- [EXERCISE DIRECTIONS] Reproduce verbatim the stretch of records from the line containing "The height and width of the screenshot is (768, 1024)." through the line containing "time-cell: 2023.02.14 11:02:22", with both of those lines included.

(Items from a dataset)
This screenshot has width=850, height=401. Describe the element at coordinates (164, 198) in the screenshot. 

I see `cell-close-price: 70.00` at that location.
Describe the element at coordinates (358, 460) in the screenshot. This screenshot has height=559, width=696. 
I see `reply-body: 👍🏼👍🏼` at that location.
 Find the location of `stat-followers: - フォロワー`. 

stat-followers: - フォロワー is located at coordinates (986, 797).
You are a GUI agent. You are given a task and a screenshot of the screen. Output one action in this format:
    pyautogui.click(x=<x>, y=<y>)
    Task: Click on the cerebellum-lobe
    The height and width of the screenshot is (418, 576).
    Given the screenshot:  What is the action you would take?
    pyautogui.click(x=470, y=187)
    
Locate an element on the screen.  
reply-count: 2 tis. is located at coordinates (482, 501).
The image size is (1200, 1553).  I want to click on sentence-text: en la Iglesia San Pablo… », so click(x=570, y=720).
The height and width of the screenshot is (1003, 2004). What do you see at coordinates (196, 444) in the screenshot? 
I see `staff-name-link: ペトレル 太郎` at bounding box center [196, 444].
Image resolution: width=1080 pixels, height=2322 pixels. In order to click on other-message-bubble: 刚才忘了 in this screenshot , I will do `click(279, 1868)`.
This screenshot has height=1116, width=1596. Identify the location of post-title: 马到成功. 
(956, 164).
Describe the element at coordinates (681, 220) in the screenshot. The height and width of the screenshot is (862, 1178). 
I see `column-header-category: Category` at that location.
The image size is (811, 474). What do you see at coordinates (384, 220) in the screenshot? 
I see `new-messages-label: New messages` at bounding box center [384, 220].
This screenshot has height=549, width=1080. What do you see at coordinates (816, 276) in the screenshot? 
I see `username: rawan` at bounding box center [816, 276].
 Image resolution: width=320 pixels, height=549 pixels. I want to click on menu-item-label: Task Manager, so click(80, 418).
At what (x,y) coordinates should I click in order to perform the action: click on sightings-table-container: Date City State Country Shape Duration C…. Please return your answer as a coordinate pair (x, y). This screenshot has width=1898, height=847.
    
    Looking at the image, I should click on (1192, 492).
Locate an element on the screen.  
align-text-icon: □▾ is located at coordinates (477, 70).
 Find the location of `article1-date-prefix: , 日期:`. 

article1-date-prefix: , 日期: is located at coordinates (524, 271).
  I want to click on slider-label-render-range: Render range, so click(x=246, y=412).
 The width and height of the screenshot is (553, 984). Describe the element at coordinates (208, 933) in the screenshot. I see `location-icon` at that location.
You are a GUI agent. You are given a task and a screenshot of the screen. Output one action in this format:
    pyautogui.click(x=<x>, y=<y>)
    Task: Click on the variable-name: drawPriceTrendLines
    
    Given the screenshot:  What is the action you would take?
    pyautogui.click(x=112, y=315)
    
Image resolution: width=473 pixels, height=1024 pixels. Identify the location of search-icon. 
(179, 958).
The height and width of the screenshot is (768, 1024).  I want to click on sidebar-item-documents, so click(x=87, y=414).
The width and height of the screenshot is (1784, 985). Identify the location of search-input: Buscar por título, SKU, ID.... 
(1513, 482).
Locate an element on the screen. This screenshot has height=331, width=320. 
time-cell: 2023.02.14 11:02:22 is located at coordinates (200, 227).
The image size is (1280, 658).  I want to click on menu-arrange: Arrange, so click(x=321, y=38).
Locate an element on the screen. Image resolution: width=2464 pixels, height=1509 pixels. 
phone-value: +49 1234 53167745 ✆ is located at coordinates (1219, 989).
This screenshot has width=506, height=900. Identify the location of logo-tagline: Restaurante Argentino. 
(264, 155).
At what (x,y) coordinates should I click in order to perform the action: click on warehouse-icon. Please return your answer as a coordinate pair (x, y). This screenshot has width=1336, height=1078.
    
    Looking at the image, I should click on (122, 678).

- [SOLUTION FOR THIS PROBLEM]
The height and width of the screenshot is (768, 1024).  I want to click on sidebar-item-documents, so click(x=87, y=414).
The width and height of the screenshot is (1784, 985). Identify the location of search-input: Buscar por título, SKU, ID.... 
(1513, 482).
Locate an element on the screen. This screenshot has height=331, width=320. 
time-cell: 2023.02.14 11:02:22 is located at coordinates (200, 227).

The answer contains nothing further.